▸ EXTRAIT DU DOCUMENT
Keren Ann

Après la Biographie de Luka Philipsen, déjà co-écrit avec Benjamin Biolay, Keren Ann Zeidel impose avec son second CD sa poétique nostalgie des années 60 et son swing naturel entre folk et blues. La pop couleur pastel de la Disparition, son nouvel album, reflète un double visage musical entre sourire et tristesse à l’image des figures de la Commedia dell'arte. Mais ce double se dédouble tel un Janus car la chanteuse a aussi enregistré en parallèle The Disappearance, un album anglais, alter ego du premier.

Une apparition

Après la Biographie de Luka Philipsen, déjà co-écrit avec Benjamin Biolay, Keren Ann Zeidel impose avec son second CD sa poétique nostalgie des années 60 et son swing naturel entre folk et blues. La pop couleur pastel de la Disparition, son nouvel album, reflète un double visage musical entre sourire et tristesse à l’image des figures de la Commedia dell'arte. Mais ce double se dédouble tel un Janus car la chanteuse a aussi enregistré en parallèle The Disappearance, un album anglais, alter ego du premier.

Données extraites d'une collection:
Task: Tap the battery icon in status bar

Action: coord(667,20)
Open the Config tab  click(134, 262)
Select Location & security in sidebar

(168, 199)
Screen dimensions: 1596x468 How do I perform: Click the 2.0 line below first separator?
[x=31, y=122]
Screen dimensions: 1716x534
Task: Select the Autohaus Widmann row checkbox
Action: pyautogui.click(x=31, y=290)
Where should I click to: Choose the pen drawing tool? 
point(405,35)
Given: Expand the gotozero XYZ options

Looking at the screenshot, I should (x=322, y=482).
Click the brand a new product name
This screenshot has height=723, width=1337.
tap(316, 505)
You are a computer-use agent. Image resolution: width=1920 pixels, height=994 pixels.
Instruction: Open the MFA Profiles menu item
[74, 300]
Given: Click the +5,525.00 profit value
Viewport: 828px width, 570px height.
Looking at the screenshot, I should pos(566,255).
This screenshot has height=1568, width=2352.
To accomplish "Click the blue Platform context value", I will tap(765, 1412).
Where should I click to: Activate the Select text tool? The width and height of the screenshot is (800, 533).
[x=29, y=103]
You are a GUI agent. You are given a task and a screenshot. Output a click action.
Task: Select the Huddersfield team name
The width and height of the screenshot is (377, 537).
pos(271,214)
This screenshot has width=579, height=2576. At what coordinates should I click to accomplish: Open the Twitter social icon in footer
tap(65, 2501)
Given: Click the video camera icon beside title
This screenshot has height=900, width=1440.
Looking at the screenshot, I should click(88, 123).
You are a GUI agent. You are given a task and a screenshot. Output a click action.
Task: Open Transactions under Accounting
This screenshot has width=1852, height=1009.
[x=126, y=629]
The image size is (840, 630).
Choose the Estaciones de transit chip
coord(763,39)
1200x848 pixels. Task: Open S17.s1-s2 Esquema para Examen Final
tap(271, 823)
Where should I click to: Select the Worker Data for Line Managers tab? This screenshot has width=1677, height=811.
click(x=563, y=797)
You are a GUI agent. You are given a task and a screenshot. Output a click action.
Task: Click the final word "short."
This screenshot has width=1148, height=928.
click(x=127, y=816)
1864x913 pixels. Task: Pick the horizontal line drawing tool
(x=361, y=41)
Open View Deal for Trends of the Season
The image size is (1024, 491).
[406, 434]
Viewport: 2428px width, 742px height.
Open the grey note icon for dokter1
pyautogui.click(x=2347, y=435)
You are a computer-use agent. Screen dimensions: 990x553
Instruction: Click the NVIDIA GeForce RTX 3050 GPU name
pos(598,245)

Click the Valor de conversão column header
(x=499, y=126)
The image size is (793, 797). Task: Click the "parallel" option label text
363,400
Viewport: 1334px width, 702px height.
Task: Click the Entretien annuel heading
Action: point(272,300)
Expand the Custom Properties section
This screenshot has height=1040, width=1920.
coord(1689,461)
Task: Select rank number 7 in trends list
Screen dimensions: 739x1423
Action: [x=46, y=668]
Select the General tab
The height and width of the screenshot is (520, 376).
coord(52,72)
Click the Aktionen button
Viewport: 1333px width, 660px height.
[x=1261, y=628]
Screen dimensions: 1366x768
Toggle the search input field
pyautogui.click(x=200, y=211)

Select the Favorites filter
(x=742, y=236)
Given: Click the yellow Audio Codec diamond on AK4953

▸ TÂCHES ET EXERCICES
• a. D'après l'extrait du document sur Keren Ann, avec qui la Biographie de Luka Philipsen a-t-elle été co-écrite ?
• b. Indiquez si chacune des affirmations suivantes concorde avec l'extrait du document sur Keren Ann, en citant les mots décisifs : (i) The Disappearance est un album en anglais ; (ii) la chanteuse a enregistré The Disappearance après avoir terminé la Disparition ; (iii) le swing de Keren Ann se situe entre jazz et rock.

▸ RÉPONSES
• a. Avec Benjamin Biolay.

• b.
(i) Oui : « The Disappearance, un album anglais ».
(ii) Non : « la chanteuse a aussi enregistré en parallèle The Disappearance ».
(iii) Non : « son swing naturel entre folk et blues ».